The lines below that include the word "computer" are to be reported.
*** Opening of DATA EXCERPTS ***
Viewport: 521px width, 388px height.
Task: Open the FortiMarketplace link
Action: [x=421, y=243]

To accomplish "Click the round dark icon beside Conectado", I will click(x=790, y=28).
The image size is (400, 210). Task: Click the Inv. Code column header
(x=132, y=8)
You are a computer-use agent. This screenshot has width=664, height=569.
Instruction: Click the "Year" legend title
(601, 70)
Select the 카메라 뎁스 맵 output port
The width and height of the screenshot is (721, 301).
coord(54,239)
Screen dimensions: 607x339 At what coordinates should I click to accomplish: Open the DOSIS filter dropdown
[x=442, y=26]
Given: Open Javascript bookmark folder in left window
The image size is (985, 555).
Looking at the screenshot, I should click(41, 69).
*** Close of DATA EXCERPTS ***
*** Opening of DATA EXCERPTS ***
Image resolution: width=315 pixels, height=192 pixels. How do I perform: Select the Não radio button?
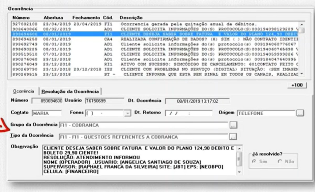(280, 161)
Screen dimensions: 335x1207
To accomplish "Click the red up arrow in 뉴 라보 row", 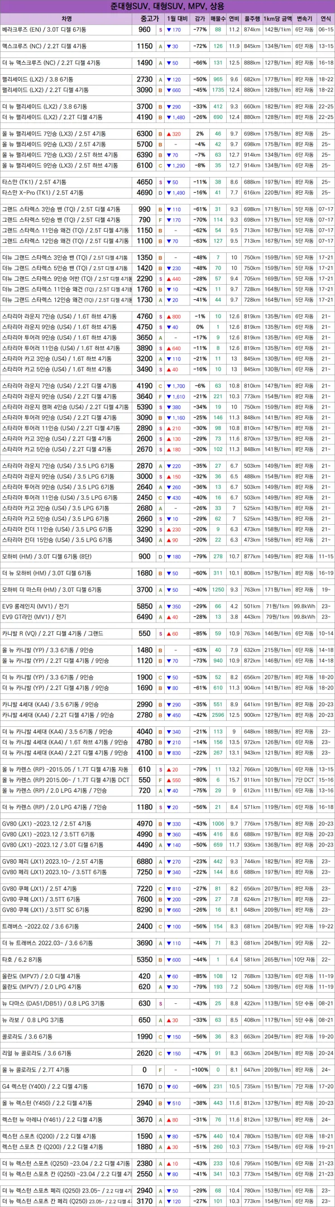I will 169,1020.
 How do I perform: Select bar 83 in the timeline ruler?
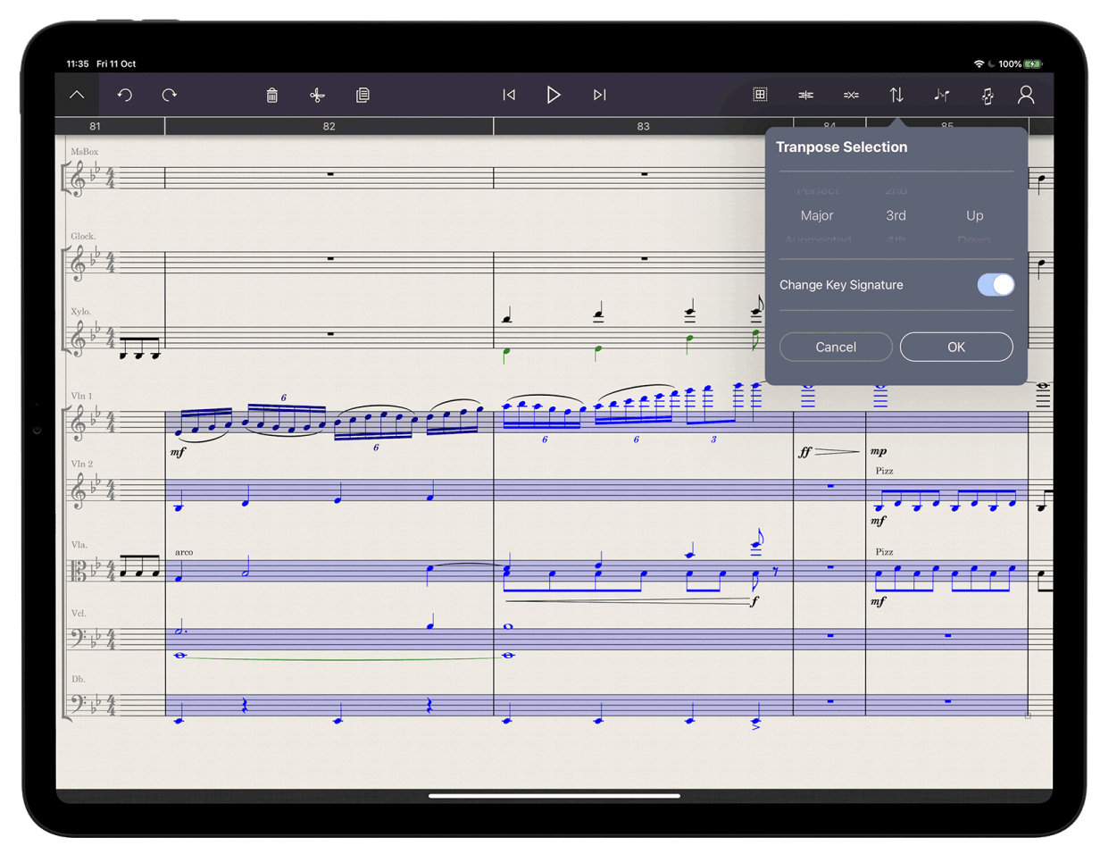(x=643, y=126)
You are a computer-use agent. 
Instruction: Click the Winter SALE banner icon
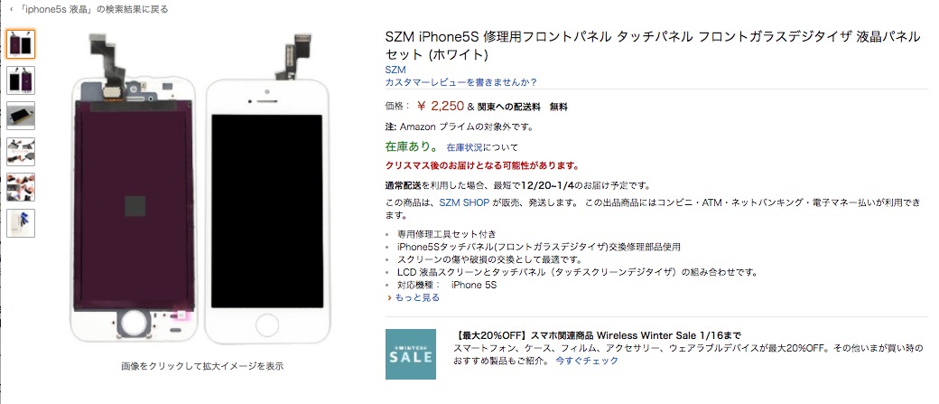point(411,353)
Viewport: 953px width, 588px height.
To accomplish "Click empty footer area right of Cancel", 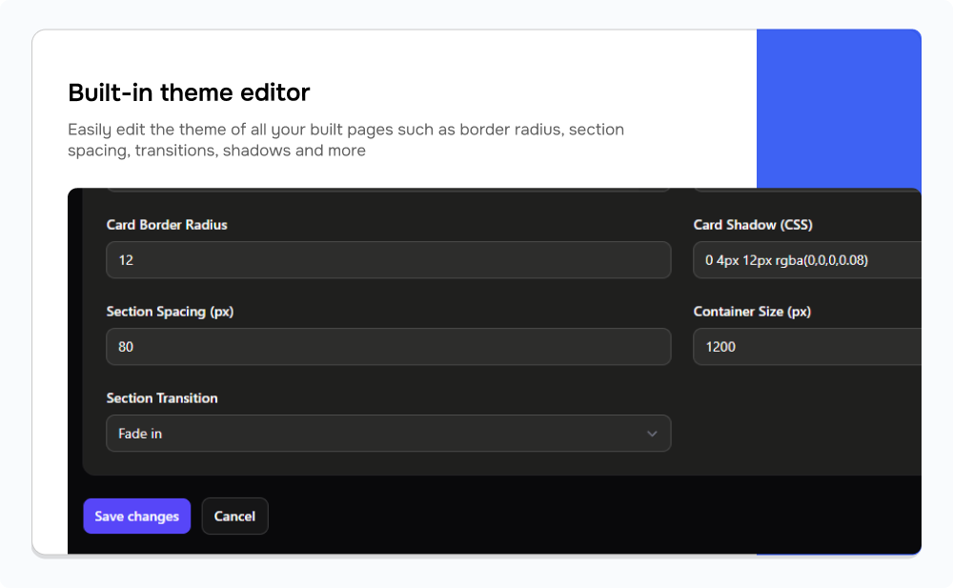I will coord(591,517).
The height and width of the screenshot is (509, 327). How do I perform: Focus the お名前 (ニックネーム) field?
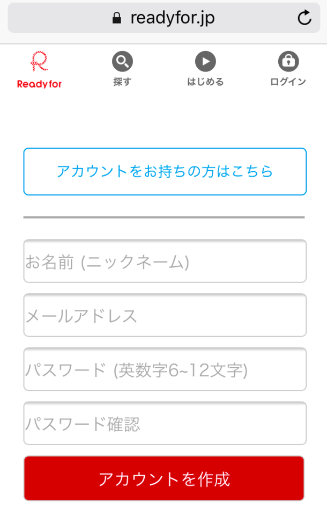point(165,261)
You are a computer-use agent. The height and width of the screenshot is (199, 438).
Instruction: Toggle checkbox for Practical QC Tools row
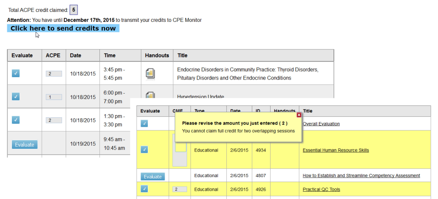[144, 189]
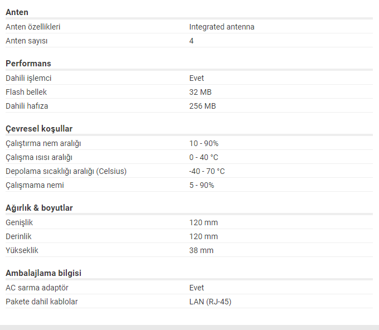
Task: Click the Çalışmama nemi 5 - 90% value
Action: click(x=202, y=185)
*** Close of DATA EXCERPTS ***
> _EXPECTED ANSWER_
You are a computer-use agent. This screenshot has width=664, height=569.
You are a computer-use agent. 
You are a computer-use agent. The height and width of the screenshot is (199, 438).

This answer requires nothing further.